Write out everything from the line containing "Click the JC Digital logo on cover spine" down to the line containing "Where should I click to: Click the user", keeping each line exactly as it appears in the material.

- - -

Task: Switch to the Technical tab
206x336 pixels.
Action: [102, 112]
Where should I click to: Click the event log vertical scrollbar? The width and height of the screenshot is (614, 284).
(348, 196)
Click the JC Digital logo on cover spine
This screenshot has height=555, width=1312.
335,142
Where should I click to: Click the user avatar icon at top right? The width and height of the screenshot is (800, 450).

- - -

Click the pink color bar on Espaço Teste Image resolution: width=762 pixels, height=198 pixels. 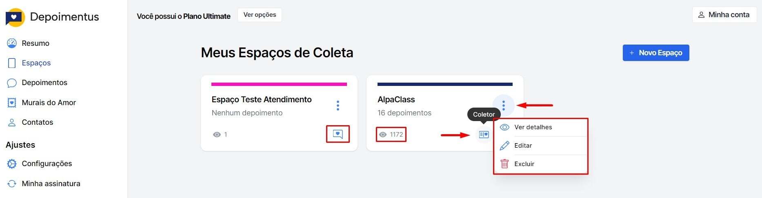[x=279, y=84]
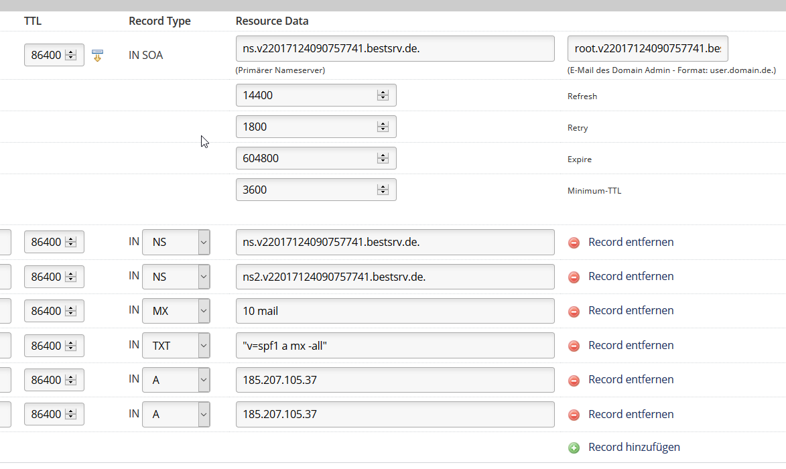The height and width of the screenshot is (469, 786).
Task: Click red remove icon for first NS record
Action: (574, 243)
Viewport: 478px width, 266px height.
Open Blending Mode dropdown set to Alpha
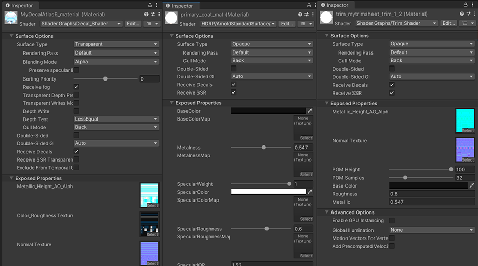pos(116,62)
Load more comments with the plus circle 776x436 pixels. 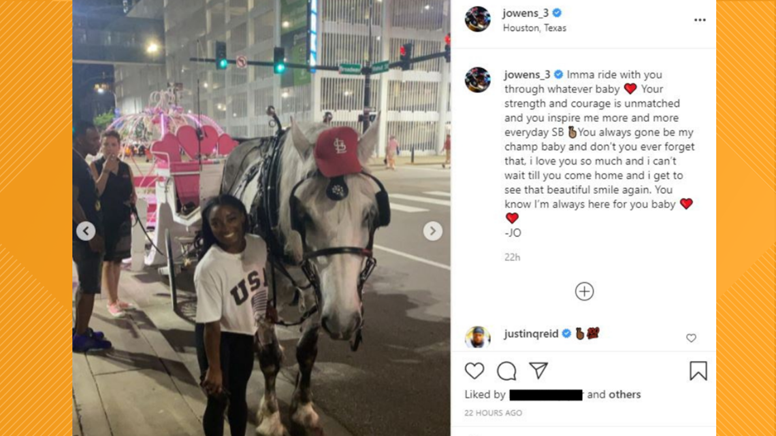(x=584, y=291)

- - -

Result for this task >>
Click the JC Digital logo on cover spine
This screenshot has height=555, width=1312.
335,142
Where should I click to: Click the user avatar icon at top right? The width and height of the screenshot is (800, 450).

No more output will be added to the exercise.